Registrierung erforderlich

Schreiner, die Abfall produzieren, sind verpflichtet, abzuklären, ob es sich bei diesem um Sonderabfall handelt. Auf den Originalgebinden von Farben, Lacken oder Ölen ist dies durch einen entsprechenden sechsstelligen Code angegeben. Der sogenannte Veva-Code dient zur Kennzeichnung der Stoffe und wird vom Spediteur für die Transportunterlagen benötigt. Um welchen Stoff es sich tatsächlich handelt, kann auf der Website des Bafu abgefragt werden, dort befindet sich das Verzeichnis sämt- licher Sonderabfälle.

Um als Betrieb überhaupt Sonderabfälle entsorgen zu können, ist eine Veva-Betriebsnummer erforderlich. Auf dem digitalen Service des Eidgenössischen Departements für Umwelt, Verkehr, Energie und Kommunikation (Uvek) kann sie beantragt werden. Wichtig ist, zu wissen, dass ein Standortwechsel der Firma meldepflichtig ist, da die Betriebsnummer mit dem Standort korrespondiert.

Kleinmengen und Abgabe

Lösungsmittelabfälle von Betrieben dürfen bis 50 Kilogramm ohne Weiteres an der örtlichen Sammelstelle oder im Entsorgungsunternehmen abgegeben werden. Handelt es sich um mehr Abfall, muss jedes Gebinde über einen Begleitschein verfügen. Dieser gibt Auskunft über den Gebindeinhalt und muss mit dem Abfallcode, der Betriebs- und Gefahrennummer sowie den Gefahrenpiktogrammen versehen sein. Die Belege müssen vom Abgabebetrieb mindestens 5 Jahre aufbewahrt werden.

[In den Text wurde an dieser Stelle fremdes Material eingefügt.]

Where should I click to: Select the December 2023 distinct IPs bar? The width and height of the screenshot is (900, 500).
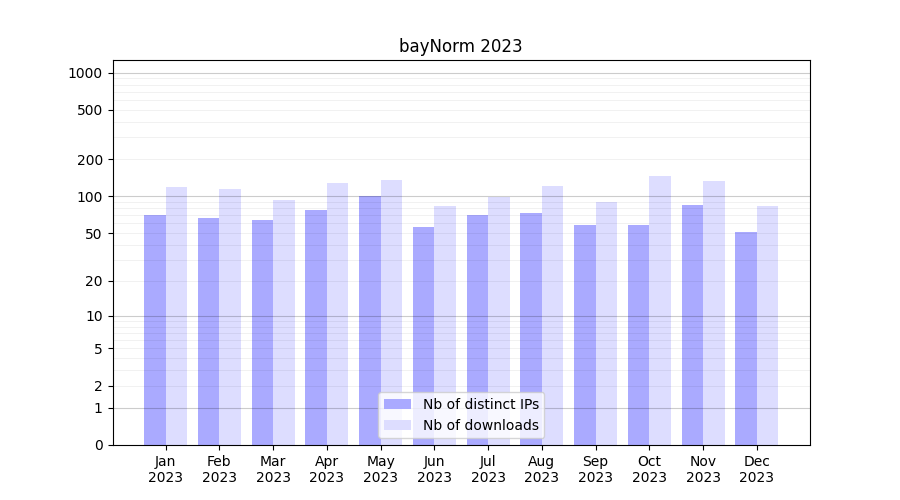(746, 338)
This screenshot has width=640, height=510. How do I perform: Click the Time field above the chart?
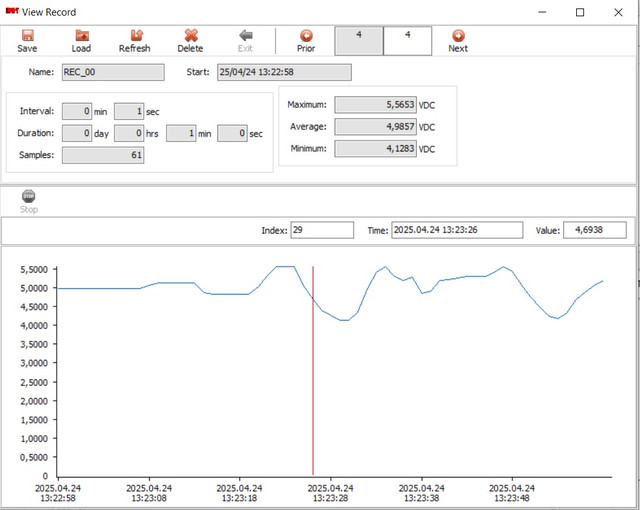457,230
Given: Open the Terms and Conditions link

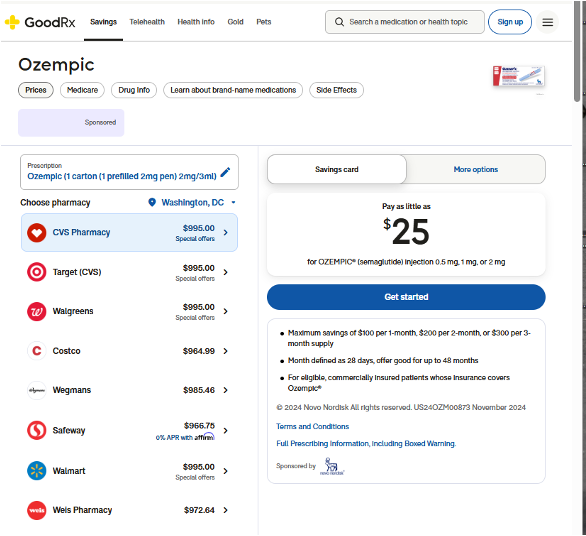Looking at the screenshot, I should (312, 426).
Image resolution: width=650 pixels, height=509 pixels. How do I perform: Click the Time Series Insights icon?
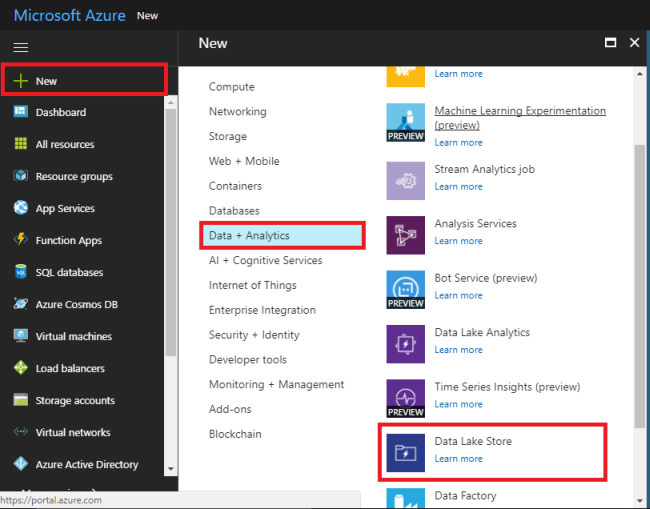(x=406, y=398)
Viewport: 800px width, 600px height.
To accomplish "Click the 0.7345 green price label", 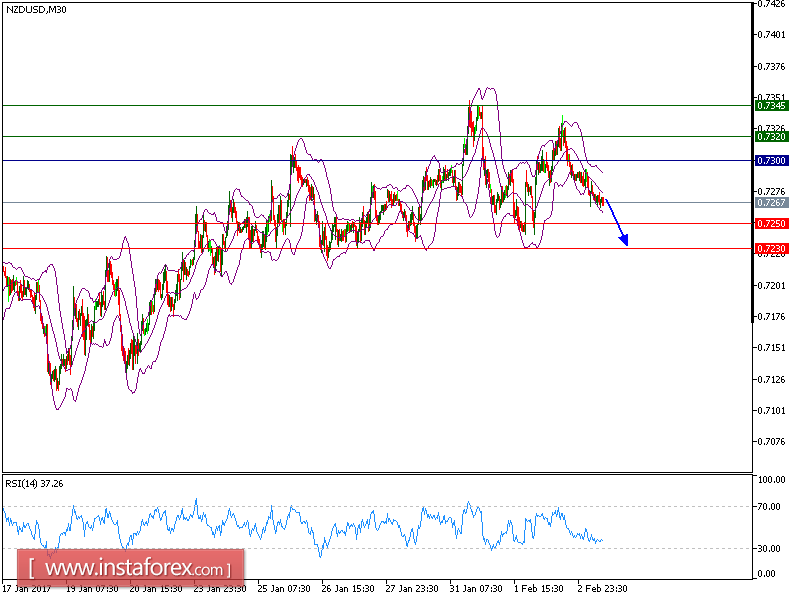I will [770, 104].
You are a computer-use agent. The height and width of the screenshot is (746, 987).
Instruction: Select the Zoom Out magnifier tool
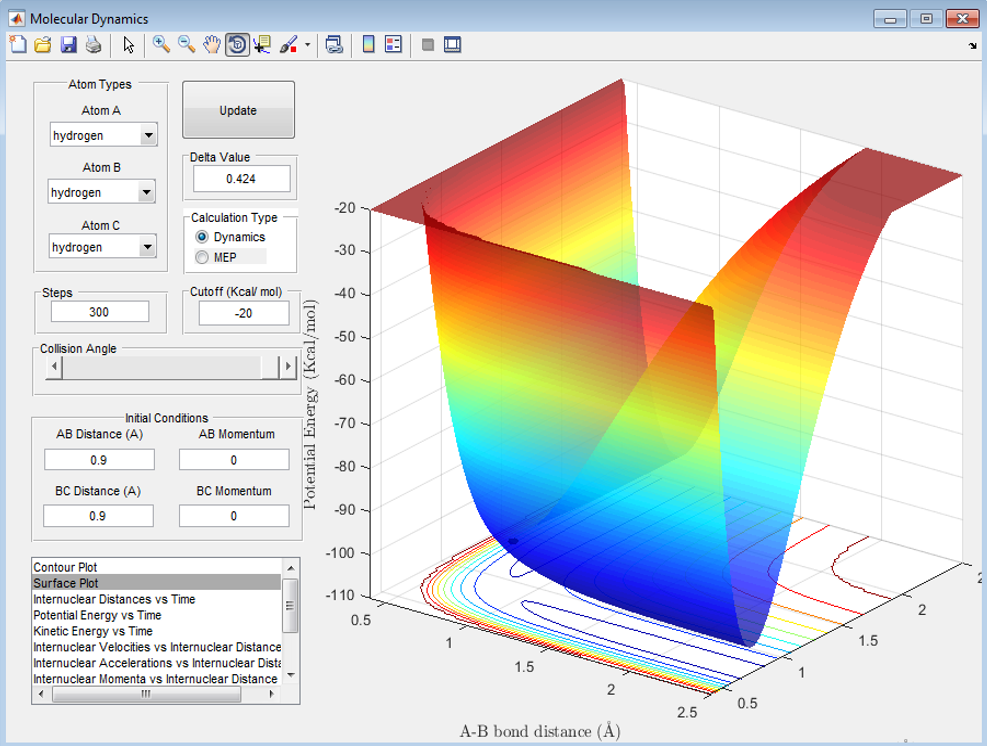186,45

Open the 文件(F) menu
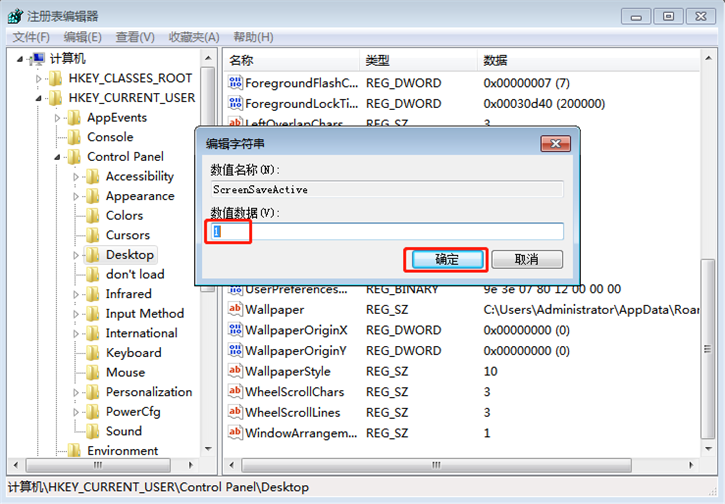[31, 37]
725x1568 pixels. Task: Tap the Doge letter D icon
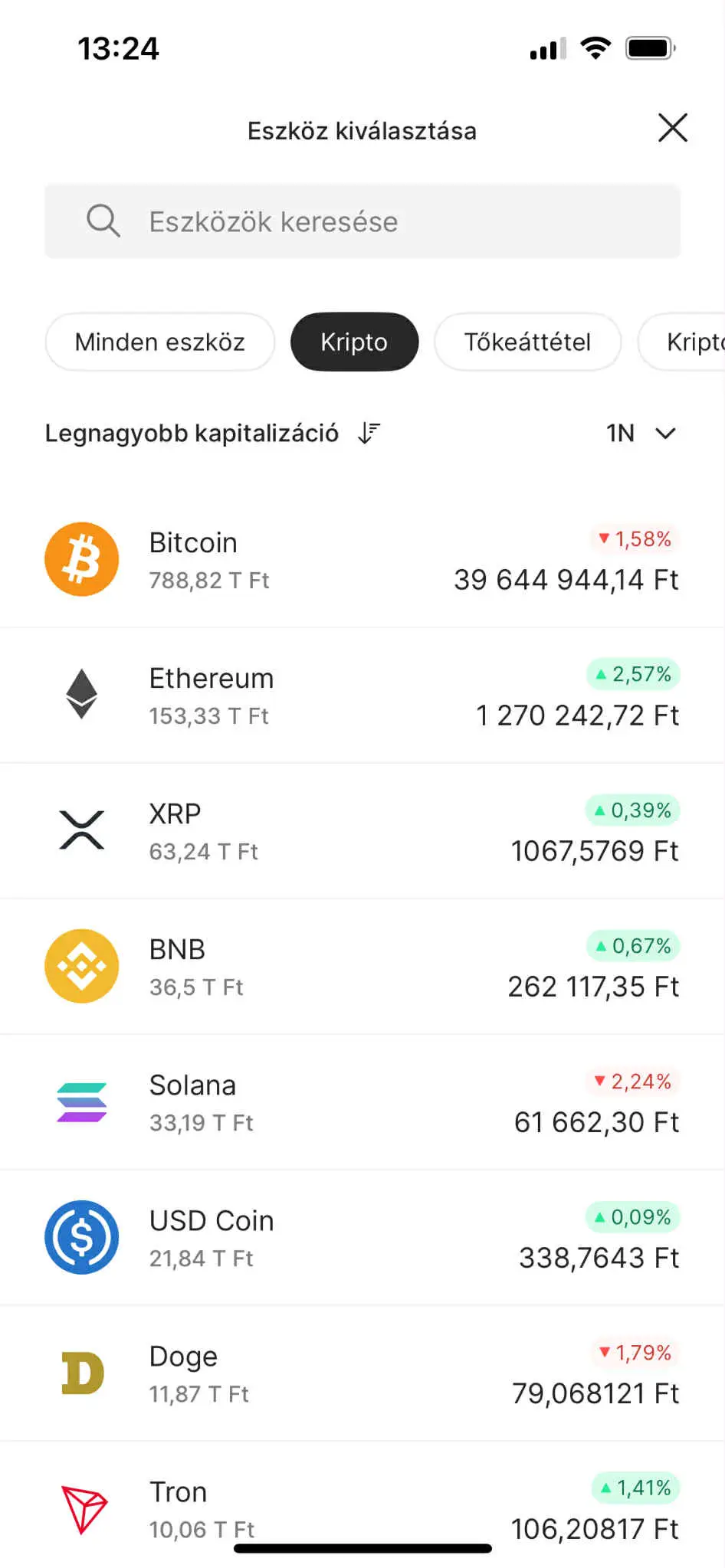pyautogui.click(x=82, y=1373)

Gewisse Lackhersteller bieten einen Entsorgungsservice an. Die Adler Lack AG zum Beispiel organisiert in Zusammenarbeit mit dem Entsorgungsunternehmen Thommen-Furler die Abholung der Sonderabfälle, nachdem der Kunde mitgeteilt hat, um welche Produkte es sich handelt. Die auf Lacke, Farben und Giessharz spezialisierte Firma Graf & Günther AG bietet gleich ein Paket für ihre Kunden an. Es besteht aus der Bereitstellung der Etiketten und Gebinde, dem Ausfüllen der Begleitscheine sowie der Abholung der Sonderabfälle.

Um Sonderabfälle entgegenzunehmen, muss ein Betrieb oder eine Entsorgungsfirma über eine kantonale Bewilligung verfügen, die alle 5 Jahre verlängert werden muss. Solche Entsorgungsfirmen unterstehen strengen Auflagen und werden regelmässig kontrolliert.

Abfälle trennen

Reste von Lösungsmitteln, Wasserlack und Öl sollen immer getrennt gesammelt werden, weil sich vermischte Abfälle später schlecht bis gar nicht mehr trennen lassen. Auch haben ölgetränkte Lappen, Pinsel oder fremde Chemikalien nichts in den Gebinden zu suchen, schlimmstenfalls können sie gefährliche Reaktionen auslösen. Vorzugsweise werden Reste in Originalgebinden gesammelt. Diese sind gesetzlich für den Transport zulässig und benötigen bestenfalls kein weiteres Umschütten durch den Transporteur. Bei Kunststoffkanistern ist das eingeprägte Produktionsdatum zu beachten, da sie für den Transport nicht älter als 5 Jahre sein dürfen.

Wertvolles Recycling

Für Betriebe, die ein Destilliergerät einsetzen, ist das Trennen der unterschiedlichen Flüssigkeiten zwingend, da sich nur lösungsmittelhaltige Lacke und keine Wasserlacke destillieren lassen. Das Wasser würde beim Aufkochen schlicht verdampfen. Daher müssen Wasserlacke vom Entsorgungsunternehmen fachgerecht entsorgt werden.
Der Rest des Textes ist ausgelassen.